Iljitsch van Beijnum wrote:
> > > Actually holes in PA space is perfectly fine for the 
> network, as you 
> > > can filter the more specifics and still have connectivity.
> 
> > This statement is self contradictory.
> 
> How so?

By definition, when there is filtering, connectivity is being
intentionally broken. 

> 
> > > However, it is not so great for the
> > > organization using the addresses since this doesn't address all 
> > > failure modes.
> 
> > The point I was making about punching holes in PA is that the more 
> > influential organizations will get the full prefix routed globally.
> 
> So then the question becomes: how do we limit the growth in 
> organizational influentialness?  :-)

You can't, so it becomes how do we scale to deal with them?

> 
> This is bad for operators as they have to make complex 
> filters. Also, this "solution" still requires renumbering.

This depends on the mechanism that is selected.

> 
> > > This could be done by having several instances of
> > > this address space and have two places that would otherwise be 
> > > aggregated together sit in a different instance. By rotating the 
> > > axes and limiting everything to (say) from -60 to +60 degrees you 
> > > eliminate the pole problem.
> 
> > I played with rotating the axis, but the only thing that 
> made Europe 
> > contiguous was to put the origin on a 22.5 degree mark.
> 
> That would be shifting. What I mean is have at least three 
> instances, one with the poles at 90 north/south, one with the 
> "poles" at the equator at the 0 and 180 meridians and one 
> with the poles at the equator at the 90 and 270 meridians. 
> Then you only need to go upto 45 degrees and still every part 
> of the world would be covered by two instances. This means 
> 1.5 times more address space used, but 2 times as much usable 
> in the non-polar regions.

What is the real gain?? If it is only 2x, the size of the grid shrinks
from 10x10m to 7x7m. 

> 
> > > Still, there is one unanswered question: what problem is 
> solved by 
> > > having such a close relationship between geography and address 
> > > space?
> 
> > I was not trying to force any particular alignment. The goals were: 
> > Uses current BGP protocol. Aggregate the 
> basement-multi-homer, while 
> > recognizing the CNN's of the world will always get a full prefix 
> > announced. Decouple the scale of aggregation, so it becomes 
> a regional 
> > decision. Make it simple to derive by basing it on a globally 
> > consistent reference.
> 
> You fail to address my question. This scheme uses an 
> incredible amount of address space, 

But you were arguing for using 1.5x the space???

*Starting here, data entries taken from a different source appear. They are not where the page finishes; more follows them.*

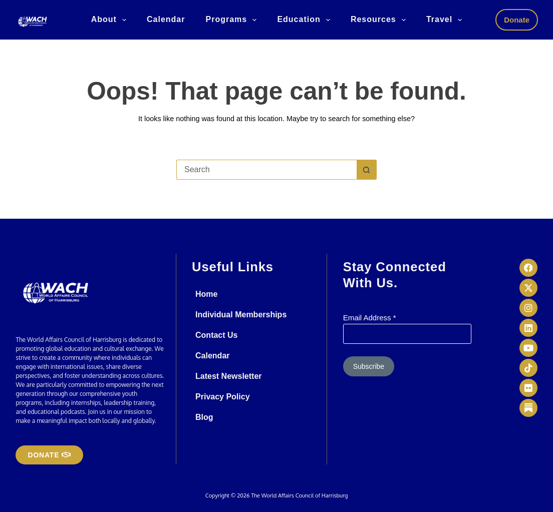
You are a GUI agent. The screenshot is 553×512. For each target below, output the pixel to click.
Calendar (166, 19)
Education (305, 20)
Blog (204, 417)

> but still manages to come 
> up short in very densely populated areas. 

This is BS... Show me a space where 128 /64's per vertical meter is
insufficient. 

> The aggregation 
> properties are relatively poor. 

Based on what criterion? For the 200+ existing exchanges it would appear
to reduce the scope of the flat routed parts of the table. Also, the bit
interleave allows for varying aggregation scale based on local need.

> So what is it that makes all 
> these downsides worth it?

Show me a plan that works better and is simple enough to really deploy.

> 
> Basing a geographical address allocation scheme on population 
> (x addresses per person) rather than geography (x addresses per square
> kilometer) makes more sense, as long as you're not going to 
> use IP addresses to aim your microwave antenna or something like that.
> 
PA is an appropriate technology for X addr/person. What we are
discussing here is how we deal with multi-homed entities. What that
requires is a defined way to abstract without loss of utility.